Start of INPUT RECORDS
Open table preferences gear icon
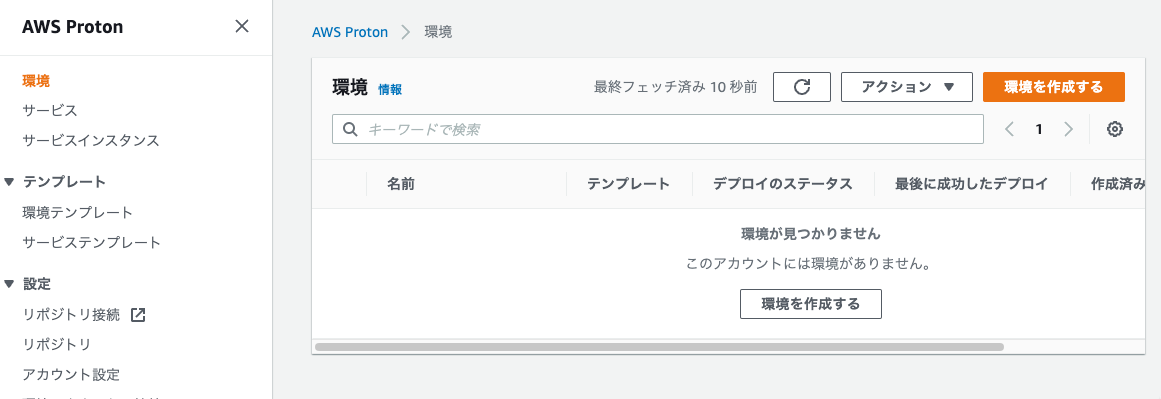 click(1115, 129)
End of INPUT RECORDS
Start of INPUT RECORDS
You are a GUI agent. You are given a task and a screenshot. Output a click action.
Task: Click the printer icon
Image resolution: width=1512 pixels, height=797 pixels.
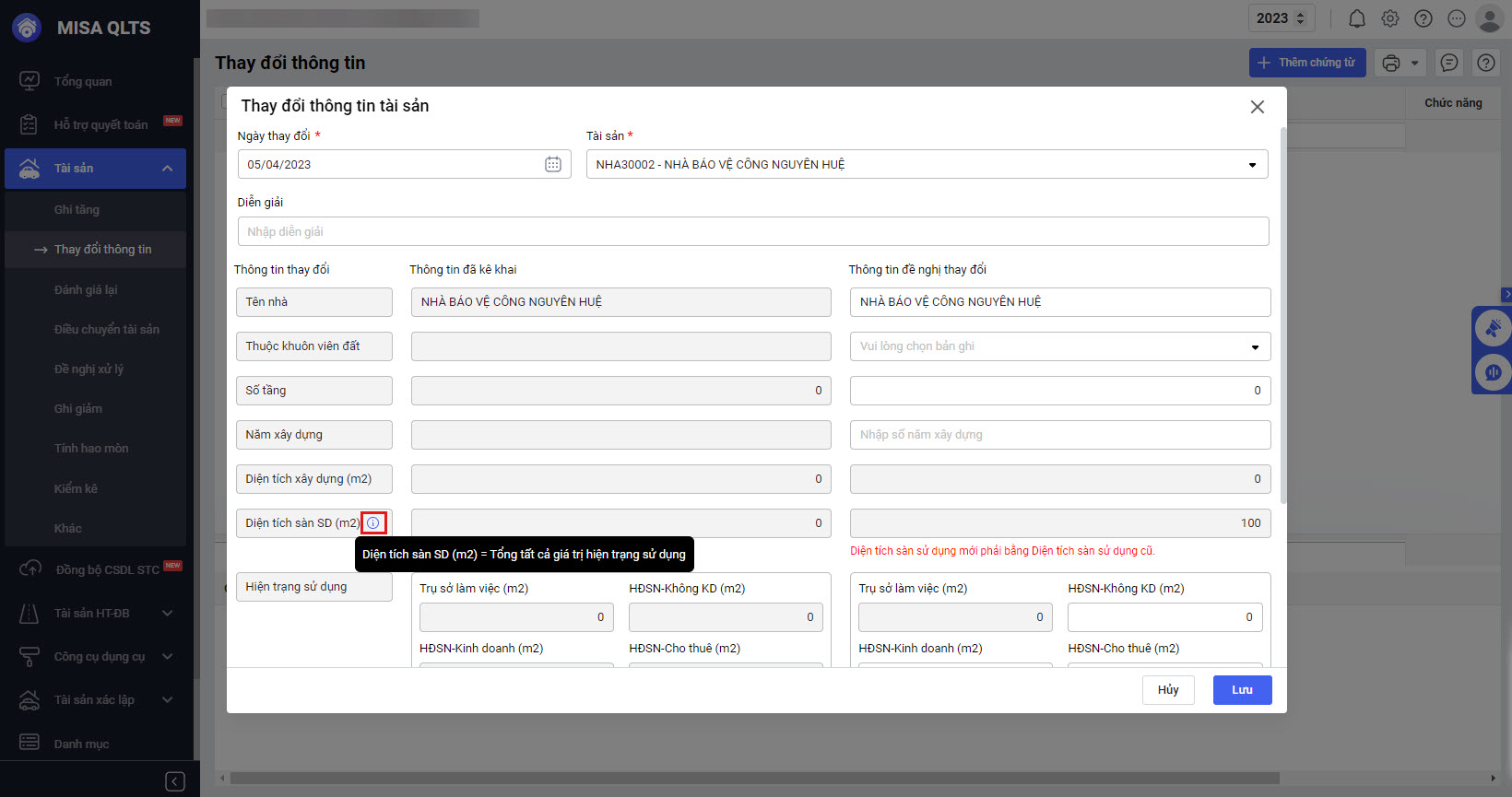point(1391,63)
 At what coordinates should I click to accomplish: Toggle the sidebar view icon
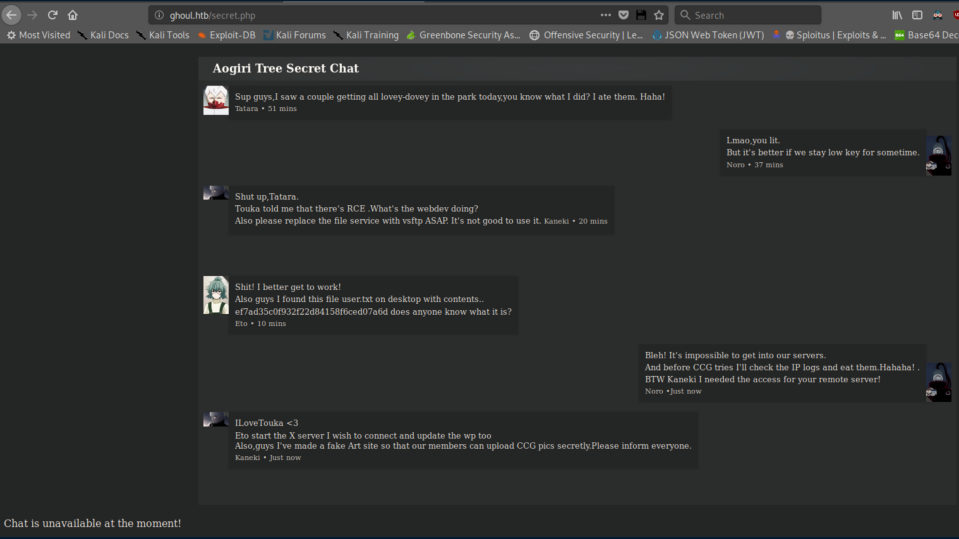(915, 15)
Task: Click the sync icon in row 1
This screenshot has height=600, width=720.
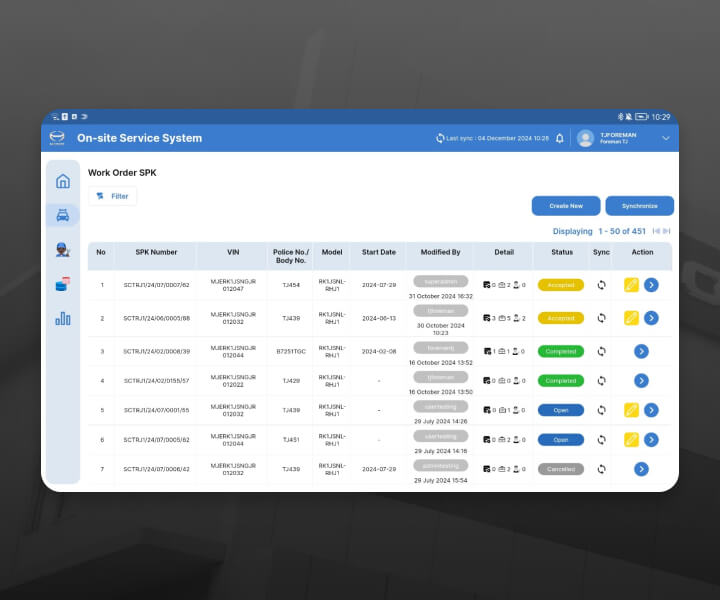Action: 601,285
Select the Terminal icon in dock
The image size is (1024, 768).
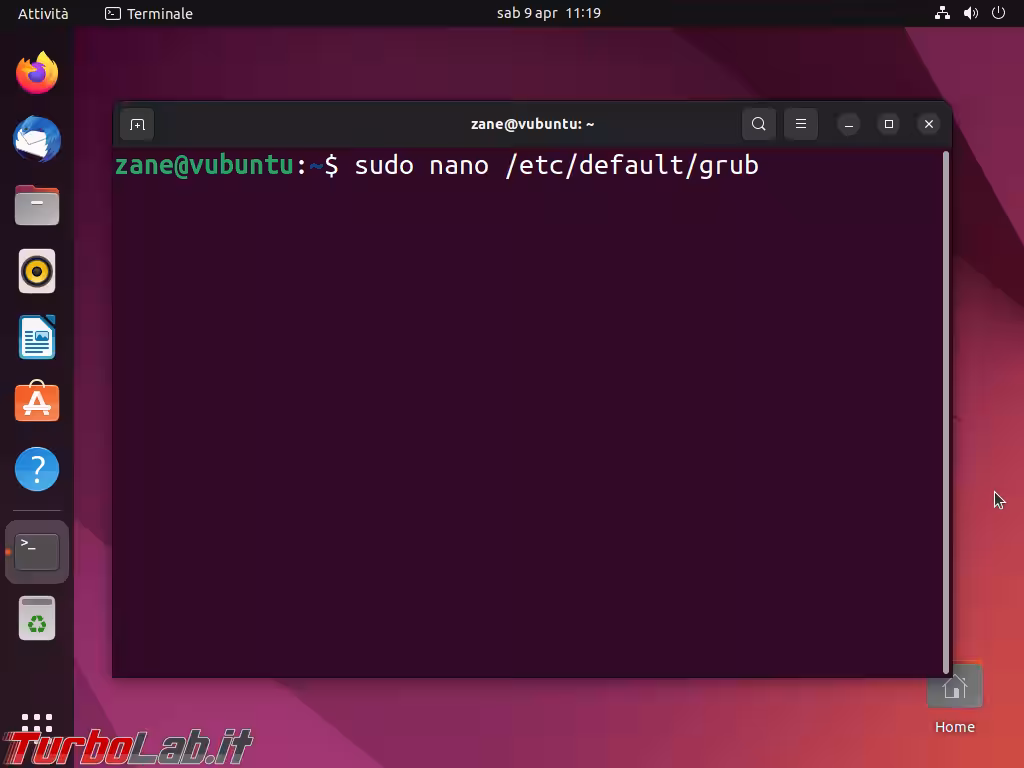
End of INPUT RECORDS
> TASK TO COMPLETE
Output only the lines above from the one containing "At what coordinates" to the one containing "The image size is (1024, 768).", both included, exactly as written and with no pictures.

> SOLUTION TO THIS TASK
 At what coordinates should I click to accomplish: Toggle the sidebar view icon
(915, 15)
Task: Click the sync icon in row 1
This screenshot has height=600, width=720.
Action: 601,285
Select the Terminal icon in dock
The image size is (1024, 768).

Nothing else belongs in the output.